Но кто достигал в своей жизни истинного боговидения? Только подвижники веры. Их святая жизнь поэтому может являться единственным гарантом истинности их боговидения, их богословия. Возразят: и святые расходились во мнениях, и они спорили между собой. Верно. Поэтому в Православии критерием истинности является не просто мнение того или иного отца, но их согласное учение (сonsensus patrum) по конкретному вопросу. Ибо когда множество святых отцов разных времен, народов, образования, часто не зная друг друга, согласно утверждают одно и то же, то совершенно ясно, что здесь говорит уже не просто ум, эрудиция человека, не его домыслы, а голос Святого Духа. Да, и такими вопросами, как правило, являлись самые основные: вероучительные и аскетические. Это хорошо выражено в основополагающем правиле: In necessariis unitas, in dubiis libertas, in omnibus charitas («В главном — единство, во второстепенном — свобода, во всем — любовь»). Такое согласие отцов действительно — основа истинного богословия.
Так было на Вселенских Соборах, которые иногда месяцами продолжались.
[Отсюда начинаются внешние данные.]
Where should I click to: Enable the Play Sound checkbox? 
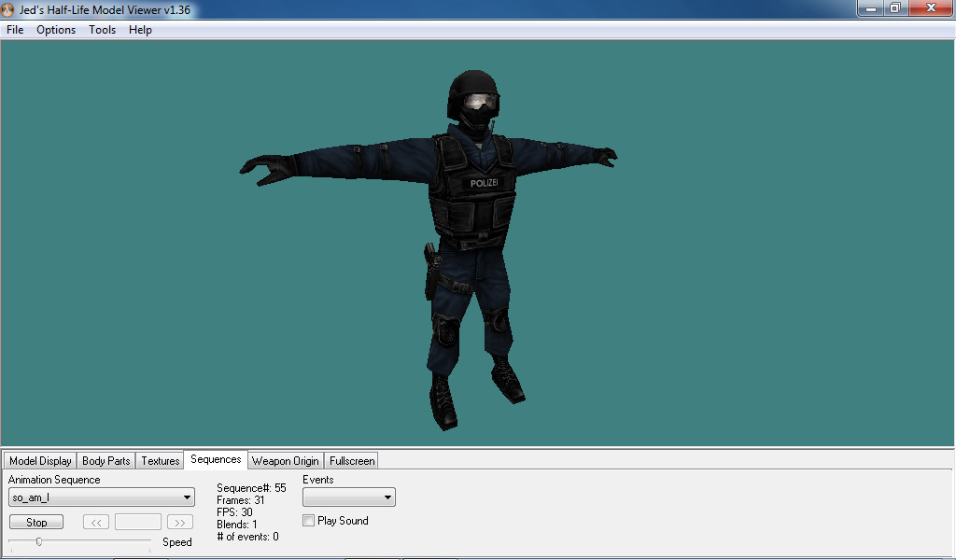click(x=308, y=521)
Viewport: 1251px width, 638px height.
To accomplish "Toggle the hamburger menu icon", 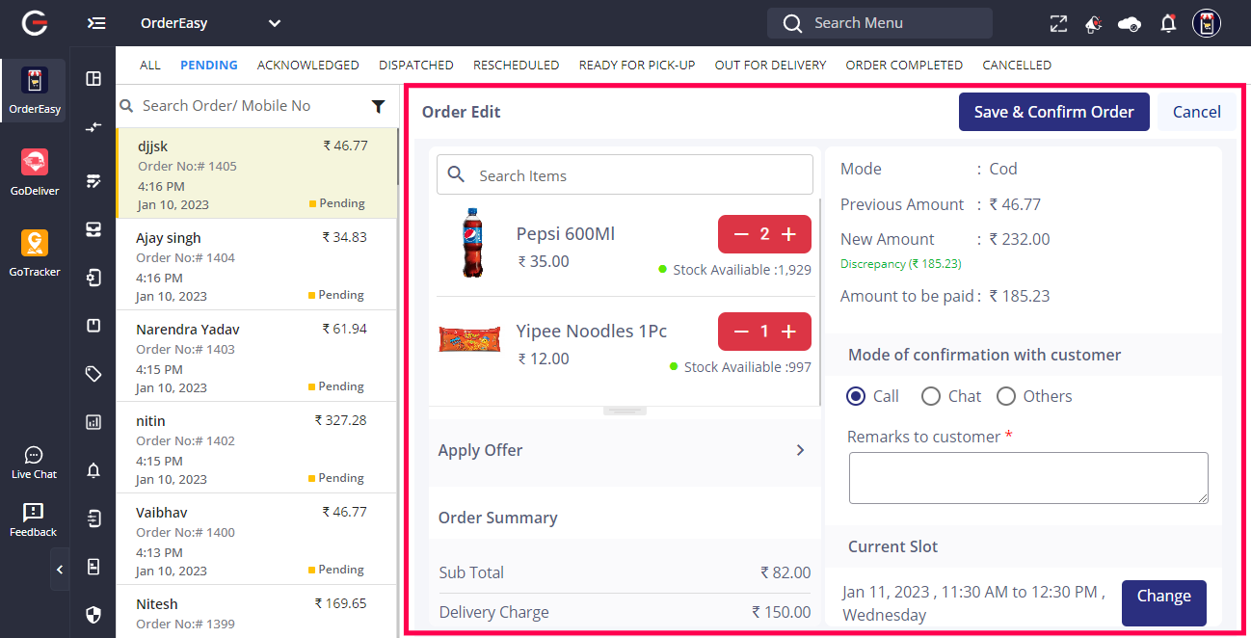I will [x=95, y=23].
Почему так долго? Потому что читали, изучали святых отцов по обсуждаемому вопросу. Спорили. Это была очень трудная работа. Нужно было узнать, что пишет Василий, Афанасий, Григорий, прочие. Таким образом отцы приходили к единому убеждению и принимали окончательное суждение. Об этом великолепно сказал преподобный Симеон Новый Богослов (Х век): «И [таковой человек]... всем другим [то] описывает, излагая богоприличные догматы, как все предшествовавшие святые отцы учат; ибо таким образом они божественный символ сложили».
Есть два вида богословия, которые принимаются Церковью. Первое — когда им занимается святой человек, достигший чистоты сердца. Его учение, согласное с учением других святых отцов, и является истинным богословием.
А когда по какому-то вопросу такого учения нет, то остается широкое поле для мысли при условии отсутствия противоречий со Священным Писанием и святоотеческим Преданием Церкви.
Второй вид прямо показывает опыт соборных решений Церкви. Отцы Соборов не просто сами решали все вопросы, как это делается на обычных человеческих собраниях, но изучали святоотеческое учение по данному поводу, принятое Церковью, и затем на этой основе принимали решение. Это святоотеческое наследие велико. И теперь еще сотни томов отеческих творений ожидают своего перевода с древнегреческого и латинского языков. Так что пищи для занятия богословием на все времена более чем достаточно. Этим святоотеческим наследием богословская мысль не связывается, но получает твердый богооткровенный фундамент для своего верного развития. И только самомнение может игнорировать это сокровище. По такому пути самости пошло западное богословие и запуталось в дебрях умствования. Почему протестантизм распался на множество ветвей? Потому что у каждого «богослова» свое мнение по любому вопросу — святые отцы им не авторитет.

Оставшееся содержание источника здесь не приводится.